Copy the following records exactly as they stand, without changing a single character.
---- MATERIAL FOR THIS EXERCISE
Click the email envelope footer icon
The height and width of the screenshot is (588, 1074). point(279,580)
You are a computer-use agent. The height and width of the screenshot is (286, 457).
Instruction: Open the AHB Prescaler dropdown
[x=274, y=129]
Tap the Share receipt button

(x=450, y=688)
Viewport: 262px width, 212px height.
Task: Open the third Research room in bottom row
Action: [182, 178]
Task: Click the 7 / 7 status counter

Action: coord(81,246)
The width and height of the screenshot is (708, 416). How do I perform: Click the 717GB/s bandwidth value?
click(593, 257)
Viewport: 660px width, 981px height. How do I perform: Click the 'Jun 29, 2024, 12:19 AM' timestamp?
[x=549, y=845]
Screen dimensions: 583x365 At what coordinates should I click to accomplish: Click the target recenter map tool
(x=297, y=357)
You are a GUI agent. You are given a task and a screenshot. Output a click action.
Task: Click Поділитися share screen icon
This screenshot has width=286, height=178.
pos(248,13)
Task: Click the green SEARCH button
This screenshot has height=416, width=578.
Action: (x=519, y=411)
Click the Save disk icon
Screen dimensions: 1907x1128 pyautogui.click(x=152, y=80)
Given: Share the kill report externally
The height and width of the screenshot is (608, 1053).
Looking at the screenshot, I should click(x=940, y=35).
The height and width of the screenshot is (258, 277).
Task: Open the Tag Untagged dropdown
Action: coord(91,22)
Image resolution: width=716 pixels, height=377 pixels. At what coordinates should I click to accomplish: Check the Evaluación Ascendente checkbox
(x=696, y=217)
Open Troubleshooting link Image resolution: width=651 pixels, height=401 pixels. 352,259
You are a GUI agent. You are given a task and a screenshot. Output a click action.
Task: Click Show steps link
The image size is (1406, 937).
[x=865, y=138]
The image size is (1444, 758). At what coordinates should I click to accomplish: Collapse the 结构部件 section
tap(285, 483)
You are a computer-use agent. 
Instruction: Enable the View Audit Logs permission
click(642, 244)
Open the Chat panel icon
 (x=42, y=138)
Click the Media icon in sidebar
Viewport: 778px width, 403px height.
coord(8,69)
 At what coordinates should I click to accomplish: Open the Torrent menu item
--------
= RESPONSE FOR THIS EXERCISE =
Click the email envelope footer icon
The height and width of the screenshot is (588, 1074). point(279,580)
You are a computer-use agent. The height and width of the screenshot is (286, 457).
Instruction: Open the AHB Prescaler dropdown
[x=274, y=129]
Tap the Share receipt button

(x=450, y=688)
Viewport: 262px width, 212px height.
Task: Open the third Research room in bottom row
Action: [182, 178]
Task: Click the 7 / 7 status counter

Action: coord(81,246)
The width and height of the screenshot is (708, 416). How do I perform: Click the 717GB/s bandwidth value?
click(593, 257)
Viewport: 660px width, 981px height. How do I perform: Click the 'Jun 29, 2024, 12:19 AM' timestamp?
[x=549, y=845]
Screen dimensions: 583x365 At what coordinates should I click to accomplish: Click the target recenter map tool
(x=297, y=357)
You are a GUI agent. You are given a task and a screenshot. Output a click action.
Task: Click Поділитися share screen icon
This screenshot has width=286, height=178.
pos(248,13)
Task: Click the green SEARCH button
This screenshot has height=416, width=578.
Action: (x=519, y=411)
Click the Save disk icon
Screen dimensions: 1907x1128 pyautogui.click(x=152, y=80)
Given: Share the kill report externally
The height and width of the screenshot is (608, 1053).
Looking at the screenshot, I should click(x=940, y=35).
The height and width of the screenshot is (258, 277).
Task: Open the Tag Untagged dropdown
Action: coord(91,22)
Image resolution: width=716 pixels, height=377 pixels. At what coordinates should I click to accomplish: Check the Evaluación Ascendente checkbox
(x=696, y=217)
Open Troubleshooting link Image resolution: width=651 pixels, height=401 pixels. 352,259
You are a GUI agent. You are given a task and a screenshot. Output a click action.
Task: Click Show steps link
The image size is (1406, 937).
[x=865, y=138]
The image size is (1444, 758). At what coordinates should I click to accomplish: Collapse the 结构部件 section
tap(285, 483)
You are a computer-use agent. 
Instruction: Enable the View Audit Logs permission
click(642, 244)
Open the Chat panel icon
 (x=42, y=138)
Click the Media icon in sidebar
Viewport: 778px width, 403px height.
coord(8,69)
 At what coordinates should I click to accomplish: Open the Torrent menu item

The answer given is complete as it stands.